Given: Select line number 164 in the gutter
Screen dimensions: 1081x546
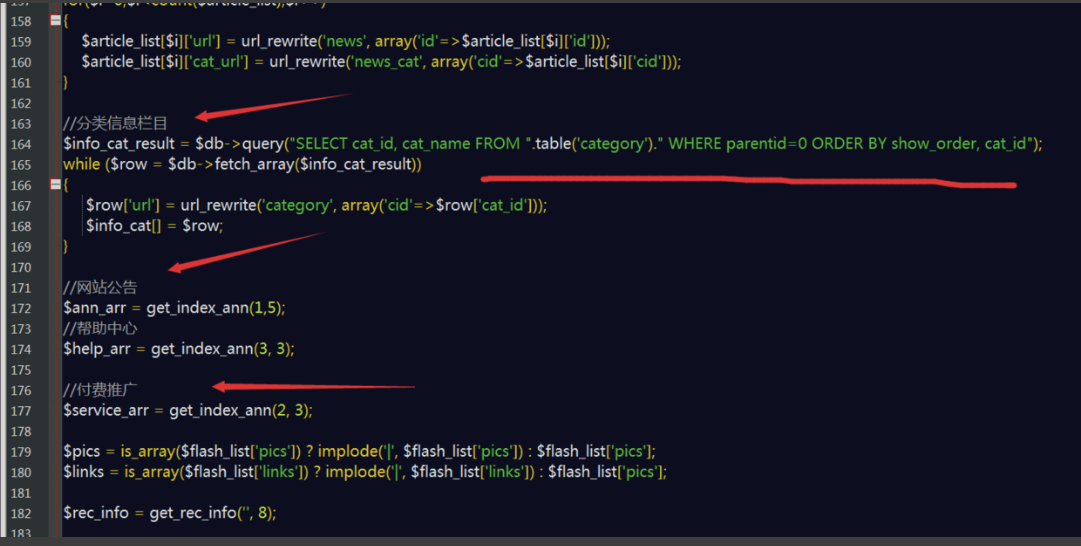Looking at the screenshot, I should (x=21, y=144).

* * *

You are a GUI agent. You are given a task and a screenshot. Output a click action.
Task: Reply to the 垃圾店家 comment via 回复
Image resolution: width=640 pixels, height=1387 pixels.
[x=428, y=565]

#### [WRITTEN REQUEST]
Output the data from the line with "Given: Select line number 164 in the gutter" to the line with "Looking at the", both included, as a Markdown table with the columns Row and Text. Number each line in Row, skip blank lines, and leave the pictures out.

#### [SOLUTION BELOW]
| Row | Text |
|---|---|
| 1 | Given: Select line number 164 in the gutter |
| 2 | Screen dimensions: 1081x546 |
| 3 | Looking at the screenshot, I should (x=21, y=144). |